Semisconosciuto in Italia, è considerato il poeta britannico più importante del secondo Novecento. Scrisse versi “semplici" in cui la realtà abituale è presentata nei suoi dettagli, nei suoi tedi, nei suoi drammi, nelle sue “umane troppo umane” contentezze e nelle sue fugaci – quasi sempre lugubri – rivelazioni. L’intuizione fondamentale della sua poesia è che c’è sempre e costantemente un morire, ovunque: un "finire" capillare e spesso inavvertito, silenzioso, talvolta paradossalmente rigoglioso.
Nella nostra esperienza c’è sempre qualcosa di inceppato. Quando intratteniamo relazioni col mondo e con gli altri, quasi mai avvertiamo una sensazione di completa soddisfazione: una parola fuori posto, un gesto o un'espressione del viso che ci tradiscono o che danno l’impressione sbagliata di ciò che si prova veramente. Le gaffe, gli imbarazzi, la goffaggine, gli imprevisti, le scenette patetiche che sono all’ordine del giorno. Il male che ci risparmieremmo a tutti i costi, anche a costo di quello degli altri, degli stessi cari. Il male che non vorremmo fare e che facciamo. Insomma, la nostra quotidianità è sempre “stonata”, nel senso che non si accorda mai perfettamente con tutto il resto: il resto delle cose, delle altre persone, persino di noi stessi. Spesso, anche nei momenti che percepiamo come più solenni o pregni di senso, interviene un dettaglio a incrinarne la superficie. Ed è un attimo che la crepa si espanda, e penetri nel profondo. La vita, anche al suo apice, si frantuma.

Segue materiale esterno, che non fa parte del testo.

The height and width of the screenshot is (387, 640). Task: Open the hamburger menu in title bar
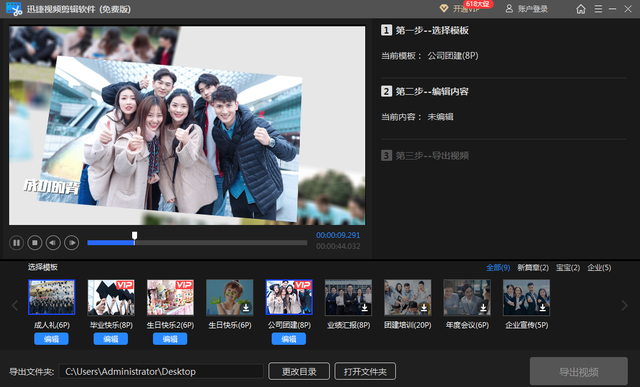pyautogui.click(x=598, y=9)
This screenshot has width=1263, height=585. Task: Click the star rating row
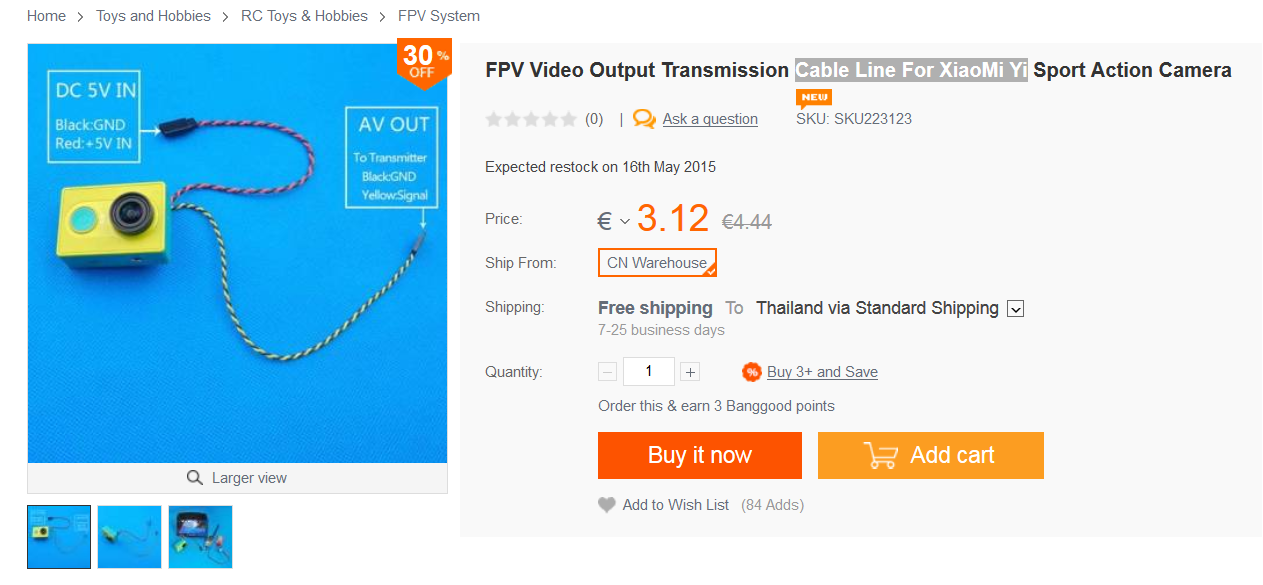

Ma la vita, perlopiù, è fatta di giornate ordinarie che tutto sanno fuorché di solenne. E noi vi siamo dentro, “acquattati”, come dei rospi. E le cose che abitano la vita stanno lì, anch’esse acquattate, e anfibie, a pesarci sul cuore. Altro che Schiller, Nietzsche, D’Annunzio: non si può vivere la propria vita come “un’opera d’arte”! Sicuramente non è possibile farlo in quel senso “estetistico” che pretenderebbe di indorare ogni istante di un vissuto, il nostro, che consta dei suoi ricorrenti attimi di squallore, fastidio, insulsaggine. Chi vi riuscisse – magari proprio come D’Annunzio – apparirebbe se non ridicolo, almeno un po’ “esaltato”, o comunque non ordinario: talvolta anche “straordinario”, indubbiamente, nel senso buono. Ma a prezzo di una certa, cara, umana normalità.

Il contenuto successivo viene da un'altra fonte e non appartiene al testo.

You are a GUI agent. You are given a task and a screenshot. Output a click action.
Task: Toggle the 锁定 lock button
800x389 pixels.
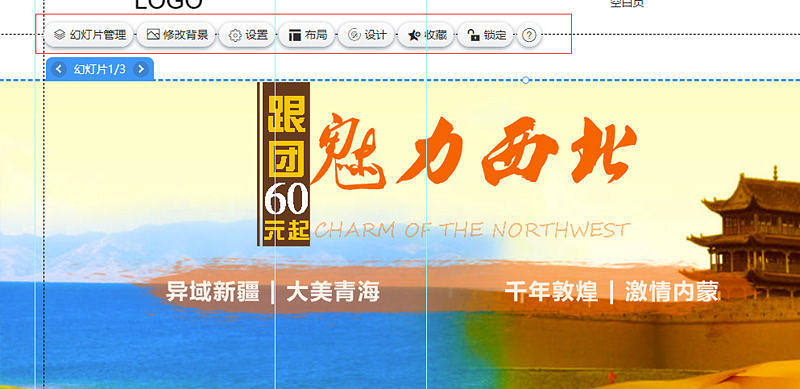[486, 35]
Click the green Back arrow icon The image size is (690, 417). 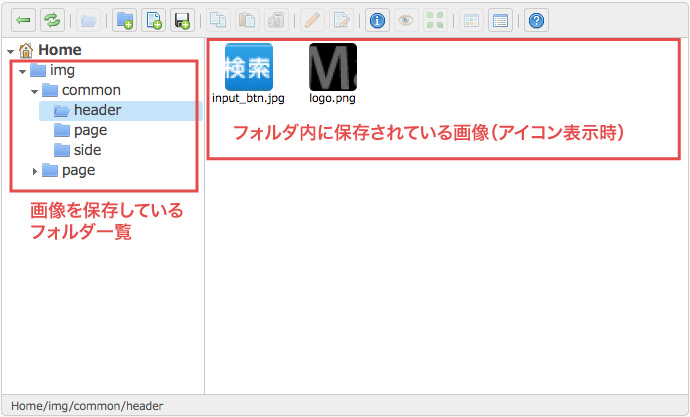tap(23, 20)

Acquattate per la città portuale di Kingston upon Hull, affacciata sull’Humber, nello Yorkshire, ci sono diverse sculture raffiguranti dei rospi: Toads, in inglese. Toads è anche il titolo di uno dei componimenti più celebri di Philip Larkin (1922-1985): semisconosciuto in Italia, è considerato il poeta britannico più importante del secondo Novecento. Dopo gli studi a Oxford ha sempre lavorato come bibliotecario, lontano dai tran tran accademici e letterari: a Hull, nella biblioteca universitaria, dal 1955 all’anno della sua morte. Hull appare la città perfetta per l’oscuro Larkin, che la dipingeva nelle lettere come una «spaventosa discarica gelida e puzzolente di pesce». Ma sarà proprio Hull a renderlo il poeta che è stato. A lui sono non a caso dedicati monumenti, edifici, pub, e appunto, questa installazione di giganti rospi, che sparsi qui e lì attirano l’attenzione dei passanti, e li guardano col loro volto enigmatico e disturbante.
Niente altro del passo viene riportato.